# Start of Records shown

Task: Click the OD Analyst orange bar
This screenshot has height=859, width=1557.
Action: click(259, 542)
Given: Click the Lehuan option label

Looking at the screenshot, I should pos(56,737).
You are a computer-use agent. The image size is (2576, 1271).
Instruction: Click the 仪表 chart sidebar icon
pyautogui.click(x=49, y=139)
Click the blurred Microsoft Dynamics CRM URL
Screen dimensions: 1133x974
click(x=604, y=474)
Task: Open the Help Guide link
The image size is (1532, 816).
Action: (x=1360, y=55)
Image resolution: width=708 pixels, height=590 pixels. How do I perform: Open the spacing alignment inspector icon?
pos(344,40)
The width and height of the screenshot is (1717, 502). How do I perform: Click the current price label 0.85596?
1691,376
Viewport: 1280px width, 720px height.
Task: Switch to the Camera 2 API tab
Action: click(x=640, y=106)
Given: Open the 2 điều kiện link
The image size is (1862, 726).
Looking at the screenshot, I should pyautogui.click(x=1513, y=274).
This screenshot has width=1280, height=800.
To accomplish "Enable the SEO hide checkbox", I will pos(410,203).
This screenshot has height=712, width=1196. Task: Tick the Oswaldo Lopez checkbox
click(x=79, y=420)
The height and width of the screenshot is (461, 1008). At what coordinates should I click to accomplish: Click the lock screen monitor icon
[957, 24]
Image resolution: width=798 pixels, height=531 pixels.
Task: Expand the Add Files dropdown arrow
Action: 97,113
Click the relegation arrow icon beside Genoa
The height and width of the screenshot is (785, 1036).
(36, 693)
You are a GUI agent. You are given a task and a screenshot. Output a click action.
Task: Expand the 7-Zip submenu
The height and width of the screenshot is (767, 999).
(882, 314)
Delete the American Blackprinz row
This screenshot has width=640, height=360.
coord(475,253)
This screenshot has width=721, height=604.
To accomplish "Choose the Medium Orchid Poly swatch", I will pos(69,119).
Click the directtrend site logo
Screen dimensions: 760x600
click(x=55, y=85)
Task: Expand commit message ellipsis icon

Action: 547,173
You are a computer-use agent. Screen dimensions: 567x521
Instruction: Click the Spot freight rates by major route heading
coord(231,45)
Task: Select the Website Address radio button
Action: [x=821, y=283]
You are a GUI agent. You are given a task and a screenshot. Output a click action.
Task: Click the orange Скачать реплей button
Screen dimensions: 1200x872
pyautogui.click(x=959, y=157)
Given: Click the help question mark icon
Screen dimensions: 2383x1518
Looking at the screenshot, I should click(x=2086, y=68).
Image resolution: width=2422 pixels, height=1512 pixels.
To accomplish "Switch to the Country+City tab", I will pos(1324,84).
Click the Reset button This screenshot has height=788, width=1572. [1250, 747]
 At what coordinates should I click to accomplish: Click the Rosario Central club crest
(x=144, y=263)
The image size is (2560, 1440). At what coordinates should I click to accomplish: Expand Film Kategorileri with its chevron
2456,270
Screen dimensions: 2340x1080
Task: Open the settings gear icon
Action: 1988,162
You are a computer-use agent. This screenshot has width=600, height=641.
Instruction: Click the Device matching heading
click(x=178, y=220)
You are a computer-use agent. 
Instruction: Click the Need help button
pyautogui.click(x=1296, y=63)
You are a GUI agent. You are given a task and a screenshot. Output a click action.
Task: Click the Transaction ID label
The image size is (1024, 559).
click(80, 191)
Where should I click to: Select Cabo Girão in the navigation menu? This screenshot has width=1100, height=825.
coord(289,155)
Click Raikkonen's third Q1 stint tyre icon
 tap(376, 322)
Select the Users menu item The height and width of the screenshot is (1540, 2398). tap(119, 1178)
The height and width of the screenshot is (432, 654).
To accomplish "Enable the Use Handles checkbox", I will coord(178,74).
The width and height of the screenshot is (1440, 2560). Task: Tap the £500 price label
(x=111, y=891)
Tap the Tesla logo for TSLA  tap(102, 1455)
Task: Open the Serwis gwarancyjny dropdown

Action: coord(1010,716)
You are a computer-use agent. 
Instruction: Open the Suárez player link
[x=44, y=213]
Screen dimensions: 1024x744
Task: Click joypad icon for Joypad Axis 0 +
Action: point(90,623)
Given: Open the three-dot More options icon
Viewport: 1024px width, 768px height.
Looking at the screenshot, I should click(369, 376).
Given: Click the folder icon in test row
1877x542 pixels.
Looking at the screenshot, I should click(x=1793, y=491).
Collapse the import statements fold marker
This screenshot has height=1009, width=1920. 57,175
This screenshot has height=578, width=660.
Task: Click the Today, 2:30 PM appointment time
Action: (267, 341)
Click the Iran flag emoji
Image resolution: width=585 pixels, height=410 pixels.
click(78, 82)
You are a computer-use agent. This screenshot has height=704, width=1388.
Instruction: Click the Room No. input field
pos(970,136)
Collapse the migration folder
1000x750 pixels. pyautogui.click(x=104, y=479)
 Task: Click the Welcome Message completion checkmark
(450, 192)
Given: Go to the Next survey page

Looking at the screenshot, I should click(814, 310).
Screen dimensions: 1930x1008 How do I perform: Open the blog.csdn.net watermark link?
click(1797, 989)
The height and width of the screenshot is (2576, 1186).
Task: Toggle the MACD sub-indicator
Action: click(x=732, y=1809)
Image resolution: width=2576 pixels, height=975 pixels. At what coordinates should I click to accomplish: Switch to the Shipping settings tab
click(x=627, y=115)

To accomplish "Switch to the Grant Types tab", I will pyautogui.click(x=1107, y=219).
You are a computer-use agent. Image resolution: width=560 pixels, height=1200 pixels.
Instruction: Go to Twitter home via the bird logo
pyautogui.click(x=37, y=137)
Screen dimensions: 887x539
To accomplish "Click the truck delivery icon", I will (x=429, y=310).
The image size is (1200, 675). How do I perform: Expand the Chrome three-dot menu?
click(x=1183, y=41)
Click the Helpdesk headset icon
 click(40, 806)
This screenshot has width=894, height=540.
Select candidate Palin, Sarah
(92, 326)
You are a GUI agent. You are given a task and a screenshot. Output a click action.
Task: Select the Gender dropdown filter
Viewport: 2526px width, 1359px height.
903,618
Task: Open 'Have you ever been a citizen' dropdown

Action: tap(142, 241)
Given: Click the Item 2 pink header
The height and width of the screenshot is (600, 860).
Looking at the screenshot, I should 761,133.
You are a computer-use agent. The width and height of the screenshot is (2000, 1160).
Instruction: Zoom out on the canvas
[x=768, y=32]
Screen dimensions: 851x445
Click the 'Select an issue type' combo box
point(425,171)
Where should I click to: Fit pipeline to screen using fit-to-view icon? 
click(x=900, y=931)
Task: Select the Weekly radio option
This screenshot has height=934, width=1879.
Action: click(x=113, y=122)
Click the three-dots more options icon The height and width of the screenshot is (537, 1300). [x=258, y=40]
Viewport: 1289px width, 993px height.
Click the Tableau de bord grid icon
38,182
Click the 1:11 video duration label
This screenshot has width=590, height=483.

# End of Records shown

## Aim
Collect every line of the listing above that contains the string "orange", matching case exactly.

## Answer to the exercise
Task: Click the OD Analyst orange bar
Task: Click the orange Скачать реплей button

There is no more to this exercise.